In retaliation for new U.S. sanctions, Russia announced Friday that it is reducing the number of U.S. diplomats in the country and shutting down the U.S. Embassy’s recreational retreat outside Moscow. It will now cap the number of U.S. diplomats allowed in the country at 455, though it’s not immediately clear how many are currently there.
This is a direct response to measures taken by the Obama administration in December to punish Russia for its meddling in the 2016 presidential election. That decision expelled 35 Russian diplomats and shut down two recreational compounds—one on the Eastern Shore of Maryland and one on Long Island, New York—that were allegedly used for espionage activities.

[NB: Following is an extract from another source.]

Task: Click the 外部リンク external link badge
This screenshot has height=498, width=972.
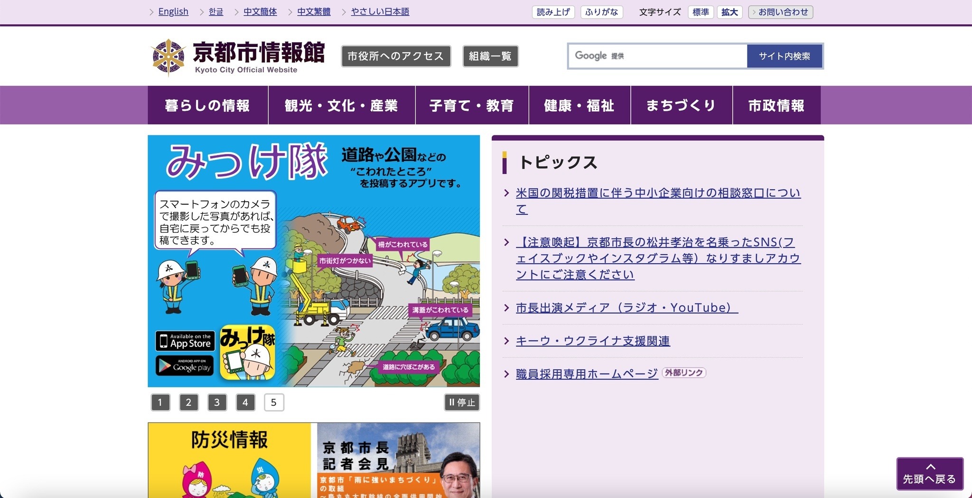Action: click(x=684, y=373)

At the time, Russian President Vladimir Putin decided not to take any retaliatory measures, saying he would pursue better ties with the incoming Trump administration. Trump, naturally, immediately praised that decision, tweeting on Dec. 29, “Great move on delay (by V. Putin) - I always knew he was very smart!” (We now know that former National Security Adviser Michael Flynn and former Russian Ambassador Sergei Kislyak had discussed the sanctions the day they were announced.)
Six months into the Trump administration, not only has there been no movement toward lifting those sanctions—despite many indications that administration officials would like to—but Congress just made doing so a lot harder. Congress has overwhelmingly passed a bill—419–3 in the House, 98–2 in the Senate—that codifies as law Obama’s executive orders sanctioning Russia and constrains Trump’s ability to lift sanctions without congressional approval. Evidently, about the only thing that has wide bipartisan support on Capitol Hill right now is the notion that Trump can’t be trusted to cut deals with the Russians. The White House has indicated it will support the bill, though as always, it’s hard to predict what Trump will actually do when it lands on his desk.
Russia, however, seems to have run out of patience with Trump. The (mostly accurate) line in Moscow now seems to be that because of the Russia investigation and U.S. domestic politics, Trump is powerless to deal with Russia the way he’d like to. "What we are seeing [in the U.S.] is merely anti-Russia hysteria," Putin told CNN this week in Finland, adding, "It is a great pity that Russian-American relations are being sacrificed to this domestic, internal American issue." Another Russian official told NBC’s Richard Engel that they view Trump as "a prisoner in the White House."
Whatever role the Russian government played in helping Trump’s campaign, this certainly wasn’t what it had in mind.